In 1912, the first proper building was inaugurated. It consisted of a wooden and masonry house in Andrade Pinto Street, now Os 18 do Forte Street, which operated until 1924, when a fire destroyed it. Construction began on a new venue under the design of Silvio Toigo. Until the closing of the clubhouse in 2019, it regularly held cultural events for the local community, such as art exhibitions, concerts and literary soirees, besides its exclusive social and recreational activities for members.

== Historic building ==
The building was designed by Silvio Toigo and inaugurated on September 8, 1928, with two floors and a basement. The third floor was built between 1962 and 1965. In 1990, the exterior of the building was restored and painted. In 2001, the Intermediate Hall underwent renovations to restore the space. Known as the Golden Hall, its location on the second floor offers access to the Hall of Honor, which features a gallery of photos of the club's founders and presidents, and the Queens' Gallery. The interior contains several rooms and halls reserved for various uses. The basement housed a restaurant, the collection rooms and the Pelourinho nightclub. On the first floor, there was a bombonière, a secretariat and rooms for recreational games.

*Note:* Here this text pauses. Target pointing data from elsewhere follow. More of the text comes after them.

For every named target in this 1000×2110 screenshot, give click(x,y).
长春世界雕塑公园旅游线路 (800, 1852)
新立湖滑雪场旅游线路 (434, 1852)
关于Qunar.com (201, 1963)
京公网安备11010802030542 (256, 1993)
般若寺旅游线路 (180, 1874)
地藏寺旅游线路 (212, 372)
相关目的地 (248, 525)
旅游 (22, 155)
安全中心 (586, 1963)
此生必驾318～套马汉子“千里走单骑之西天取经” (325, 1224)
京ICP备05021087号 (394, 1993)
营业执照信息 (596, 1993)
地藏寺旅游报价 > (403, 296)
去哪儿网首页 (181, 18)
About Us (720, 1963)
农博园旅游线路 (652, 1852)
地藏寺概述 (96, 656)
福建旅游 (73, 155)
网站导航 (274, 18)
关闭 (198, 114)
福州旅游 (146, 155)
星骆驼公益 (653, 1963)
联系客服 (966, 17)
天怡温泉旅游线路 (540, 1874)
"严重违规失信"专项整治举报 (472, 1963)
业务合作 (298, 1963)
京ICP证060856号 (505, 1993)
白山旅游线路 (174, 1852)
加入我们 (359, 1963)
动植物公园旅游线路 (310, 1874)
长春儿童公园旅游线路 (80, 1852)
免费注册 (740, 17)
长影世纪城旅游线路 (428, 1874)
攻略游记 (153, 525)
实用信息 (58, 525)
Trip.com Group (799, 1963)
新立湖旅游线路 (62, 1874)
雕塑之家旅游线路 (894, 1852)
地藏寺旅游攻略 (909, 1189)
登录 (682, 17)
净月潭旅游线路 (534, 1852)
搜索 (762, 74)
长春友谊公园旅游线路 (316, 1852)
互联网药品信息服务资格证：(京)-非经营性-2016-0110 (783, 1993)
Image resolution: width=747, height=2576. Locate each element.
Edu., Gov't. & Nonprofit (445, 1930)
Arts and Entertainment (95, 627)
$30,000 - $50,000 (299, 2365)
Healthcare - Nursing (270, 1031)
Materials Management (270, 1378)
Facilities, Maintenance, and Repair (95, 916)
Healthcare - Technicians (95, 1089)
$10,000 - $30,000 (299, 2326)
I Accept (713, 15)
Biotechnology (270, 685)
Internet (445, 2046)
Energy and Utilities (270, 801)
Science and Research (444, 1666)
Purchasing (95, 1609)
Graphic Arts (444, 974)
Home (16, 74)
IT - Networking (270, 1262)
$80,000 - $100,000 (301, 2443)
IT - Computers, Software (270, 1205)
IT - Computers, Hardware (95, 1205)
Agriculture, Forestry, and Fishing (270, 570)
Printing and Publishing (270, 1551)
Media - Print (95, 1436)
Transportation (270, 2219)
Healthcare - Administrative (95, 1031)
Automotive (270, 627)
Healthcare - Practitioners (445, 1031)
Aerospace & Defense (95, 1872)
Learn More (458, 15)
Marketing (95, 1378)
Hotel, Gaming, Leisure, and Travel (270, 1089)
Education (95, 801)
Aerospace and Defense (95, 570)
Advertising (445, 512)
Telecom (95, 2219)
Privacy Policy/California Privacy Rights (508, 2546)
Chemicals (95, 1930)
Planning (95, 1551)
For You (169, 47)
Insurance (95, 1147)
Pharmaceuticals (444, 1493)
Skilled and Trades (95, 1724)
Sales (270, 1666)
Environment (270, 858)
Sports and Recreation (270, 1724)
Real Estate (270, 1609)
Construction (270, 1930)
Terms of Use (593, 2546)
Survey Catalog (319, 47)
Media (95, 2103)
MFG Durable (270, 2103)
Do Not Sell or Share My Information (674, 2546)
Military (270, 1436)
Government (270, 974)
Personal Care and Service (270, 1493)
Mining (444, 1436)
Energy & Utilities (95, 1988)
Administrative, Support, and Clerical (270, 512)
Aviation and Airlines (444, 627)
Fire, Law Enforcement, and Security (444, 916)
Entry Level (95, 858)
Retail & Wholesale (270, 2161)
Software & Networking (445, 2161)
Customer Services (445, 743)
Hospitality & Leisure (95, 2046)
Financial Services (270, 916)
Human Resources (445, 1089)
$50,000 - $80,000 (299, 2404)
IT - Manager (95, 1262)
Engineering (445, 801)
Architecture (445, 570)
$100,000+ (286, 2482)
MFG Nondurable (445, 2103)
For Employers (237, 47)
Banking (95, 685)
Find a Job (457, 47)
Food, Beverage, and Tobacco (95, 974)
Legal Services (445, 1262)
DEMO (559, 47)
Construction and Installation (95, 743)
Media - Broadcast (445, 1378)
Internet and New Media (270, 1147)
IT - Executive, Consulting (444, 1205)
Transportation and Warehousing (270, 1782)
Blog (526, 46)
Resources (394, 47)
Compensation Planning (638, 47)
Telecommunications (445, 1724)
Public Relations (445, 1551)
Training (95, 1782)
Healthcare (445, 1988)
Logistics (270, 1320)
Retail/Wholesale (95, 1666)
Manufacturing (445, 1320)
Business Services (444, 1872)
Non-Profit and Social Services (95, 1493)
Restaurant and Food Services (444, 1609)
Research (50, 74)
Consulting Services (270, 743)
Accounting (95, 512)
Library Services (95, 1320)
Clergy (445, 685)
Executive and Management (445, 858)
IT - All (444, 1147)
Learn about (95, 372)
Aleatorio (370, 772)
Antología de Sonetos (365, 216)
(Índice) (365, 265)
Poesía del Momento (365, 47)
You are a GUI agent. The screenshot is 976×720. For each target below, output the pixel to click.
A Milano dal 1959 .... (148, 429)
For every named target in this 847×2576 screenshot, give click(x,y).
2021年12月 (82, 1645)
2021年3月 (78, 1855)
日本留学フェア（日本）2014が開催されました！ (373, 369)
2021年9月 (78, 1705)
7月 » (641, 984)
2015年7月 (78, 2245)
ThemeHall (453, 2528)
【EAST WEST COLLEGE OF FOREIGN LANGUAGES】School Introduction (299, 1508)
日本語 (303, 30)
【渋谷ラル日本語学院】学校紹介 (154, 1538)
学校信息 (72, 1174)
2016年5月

On the upper floors, there were two large party rooms, one seating 200 people and the other 400. On December 12, 2007, the historic building was listed as a landmark site by the Caxias do Sul City Hall.

In 2019, the building was closed to the public and its activities were suspended. The restaurant was closed and the building was put up for rent in 2021. The administration claimed to be unable to afford the maintenance of the building and hoped that the rental income would help solve the problems.